Exercise prompt:
All lines from the one containing "You are a GUI" through the final line of the records below should be reproduced exactly, with the pictures left out.

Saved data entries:
══════

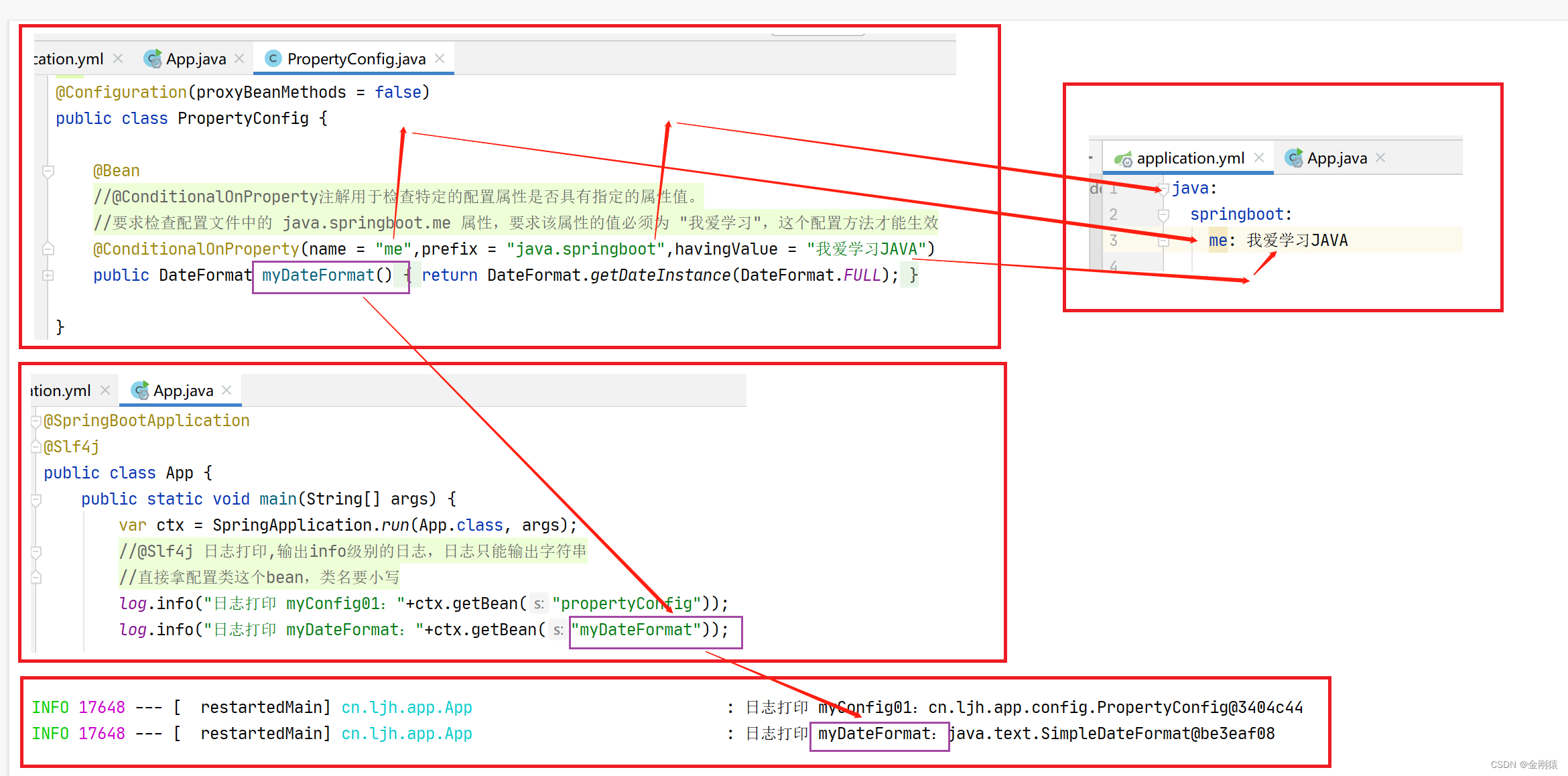
Task: Click the Spring Boot icon on bottom App.java tab
Action: [140, 390]
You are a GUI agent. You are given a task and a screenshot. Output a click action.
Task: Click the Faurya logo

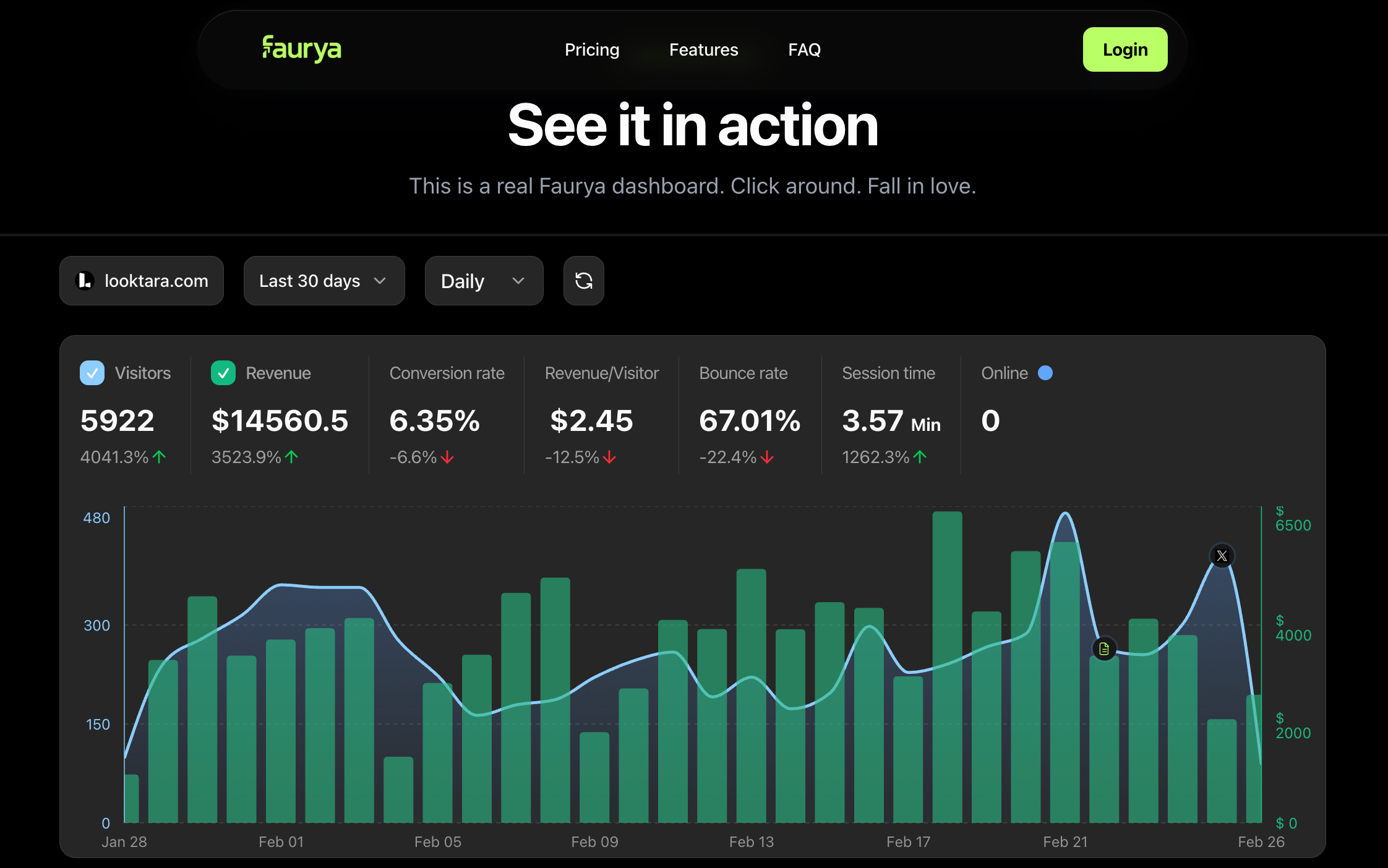[301, 49]
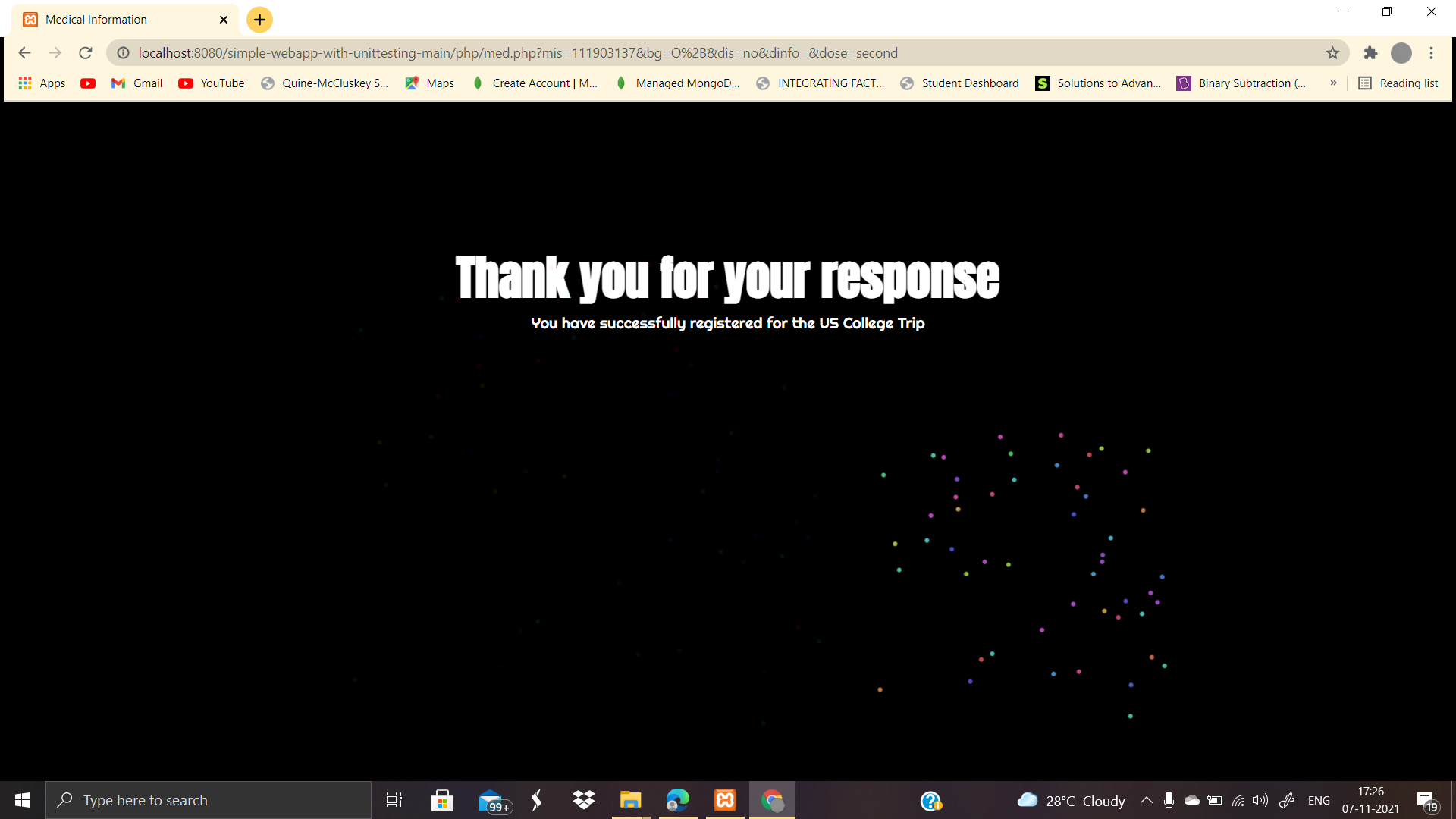
Task: Open the Student Dashboard bookmark
Action: click(960, 83)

══════

Task solution:
You are a GUI agent. You are given a task and a screenshot. Output a click action.
Task: Click the Faurya logo

[301, 49]
Task: Open the Student Dashboard bookmark
Action: click(960, 83)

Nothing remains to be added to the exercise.